Dave and I got to talking late in the game about how this team badly needs a shakeup, like the one they got just about this time a year ago with the acquisitions of Kenny Lofton and Ramirez. He suggested that a bold move could be to try to pry away Ichiro Suzuki and Eddie Guardado away from Seattle. There have been rumors about Ichiro for a couple of months, and Guardado and Hawkins were a good tag-team in Minnesota. It'd cost Corey Patterson and probably Angel Guzman and maybe even Felix Pie, and though those are the crown jewels of the Cub farm system, I'd do it, because it could jump-start this club, which even with this latest string of losses, still is in the pile of teams that refuses to sort itself out in the wild-card race. I'd do something just that bold if I were Jim Hendry, because this club seems to be crushed under the weight of the expectations that were put on it before the season began, the pick of Sports Illustrated and others to win the World Series (and SI, thanks again -- and yes, I'm being sarcastic -- for putting Kerry Wood on the cover and costing him two months. Say! How about a cover this week featuring Scott Rolen and Albert Pujols!), and if this miracle is to happen, it had better start now.

Incidentally, for perspective: On this date one year ago, the eventual World Champion Marlins were 50-48, 15.5 games out of first place, and tied for fifth in the wild-card race, with Montreal, five games behind the Phillies, who led it at the time. The Marlins went 41-23 from that point. It can be done.

Mark Prior threw without pain today and if he feels good after this, he'll start on Sunday at Philadelphia. It's time for him to step up -- right now, he's been about the worst starter we have, and though of course you don't want to ruin him for the rest of his career, if there's no structural damage, perhaps he just has to pitch through it like just about every pitcher out there, almost all of whom will tell you they throw through aches and pains all year. If Prior does indeed have the "perfect mechanics" that everyone speaks of, then let's step up.
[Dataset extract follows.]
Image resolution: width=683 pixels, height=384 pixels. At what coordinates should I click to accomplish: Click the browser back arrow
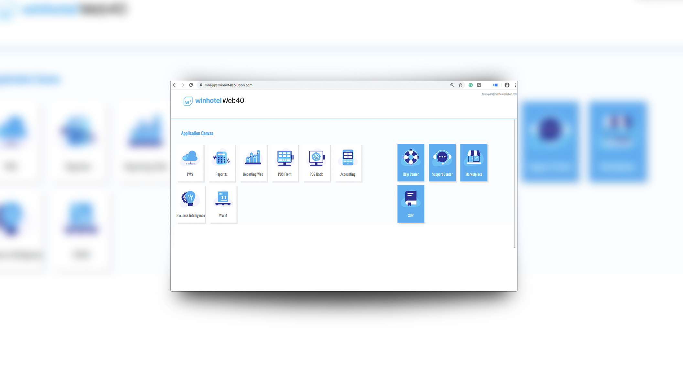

Someone else who has to step up is Sammy Sosa, who went 0-for-5 today and looked really bad doing it and actually got booed when he popped up on the second pitch he saw in the ninth inning, after it was clear that if you waited out Jason Isringhausen, he was going to put people on base, which he did with a single and two walks. Dave said right then, "This could turn the season around right here," if Aramis Ramirez could have pulled it out with a miracle grand slam, but he wasn't patient either.

There seemed more Cardinal fans in the ballpark today than last night, or indeed for any of the other home games against St. Louis this year, and it got lots louder from them in the ninth, by which time the park was about as empty as I've seen it this year.

The Reds beat the Brewers 6-2 today, so the Cubs fall behind them into third place.

But they can do something about that tomorrow, with the Reds coming to town for another abbreviated two-game series. I think tomorrow will be a good day to bring out a new scorekeeping pencil. The current one seems to have run out of luck.

We continue to hope. As Cubs fans, you know we cannot do otherwise. Keep the faith.